Given the lack of studies that directly investigate the impact of a CPB in patients who receive clavicle surgery under GA, and to make our earlier scoping review more complete, we thus conducted a retrospective medical records study in order to consolidate the assumptions based on the findings in our scoping review. Furthermore, in our earlier scoping review, we also noted that the effect of surgical local anesthetic (LA) infiltration as a supplement to patients undergoing clavicle fracture fixation under GA has not been well articulated. In our study, we retrospectively compared patients who had a CPB or ISB alone or in combination, compared to patients who did not receive any regional anesthesia/analgesia technique in the case of clavicle surgery under GA. We also made comparisons between patients who received GA alone versus those who received GA with local infiltration analgesia (LIA) without regional anesthesia (RA).
2. Materials and Methods
We conducted a retrospective review of patients who underwent clavicle fixation surgery within a tertiary healthcare cluster in Singapore. Approval for the study was obtained from the institutional review board prior to commencement of the study (reference number: DSRB 2021/00596).
Data collection. Data were extracted from the electronic health records of 176 consecutive adult patients undergoing clavicle fixation surgery at 2 hospitals within a tertiary healthcare system, from August 2015 to April 2021. Data were recorded using a standardized pro forma, and included demographic data, such as age, gender, and ethnicity, relevant anesthetic and surgical data such as anesthetic technique (RA alone, GA alone, or combination of both), postoperative pain scores in recovery, opioid requirements (intraoperative and in recovery), non-opioid analgesic regimen, and pain scores up to the 2nd postoperative day, or up to discharge. Documentation from medical, nursing, anesthetic, acute pain services, and surgical records, as well as electronic medication administration charts, were all examined.
Pain scores were expressed as a numeric rating scale from 0–10/10. We reported total opioid requirements from the intraoperative period up to the point of discharge from recovery, as oral opioids are not typically prescribed in recovery at our institution. Total opioid requirements were expressed as milligrams of oral morphine equivalents (OME). We also collected data on block-related complications, and opioid-related adverse effects. Data were manually collated and cross-checked by 2 individuals to ensure accuracy.

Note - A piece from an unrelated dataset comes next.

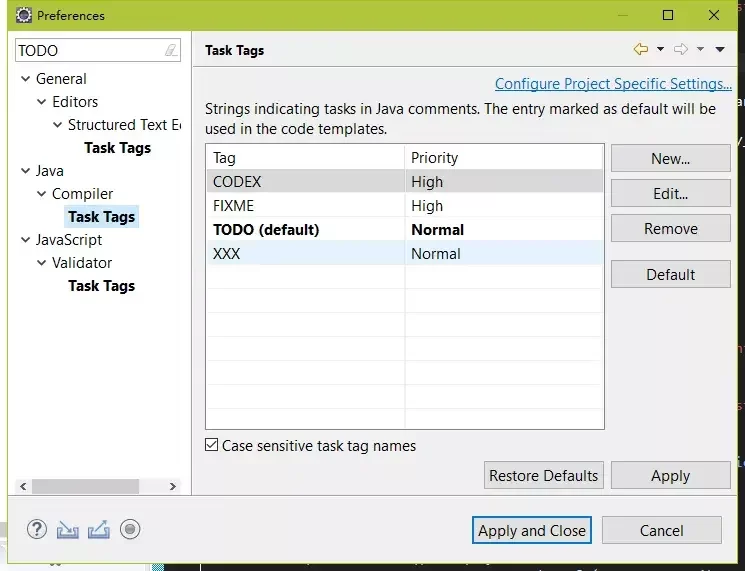This screenshot has width=745, height=571.
Task: Click the Apply and Close button
Action: point(532,530)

Inclusion and exclusion criteria. All patients aged 18 years and above who underwent isolated clavicle fixation surgery were considered eligible for inclusion, regardless of the site of the fracture. We excluded 12 patients who either (1) underwent concurrent surgical procedures, or (2) had concomitant non-clavicular injuries due to the potential for distracting pain that would confound the pain assessment. A total of 170 patients were eligible for inclusion into the study.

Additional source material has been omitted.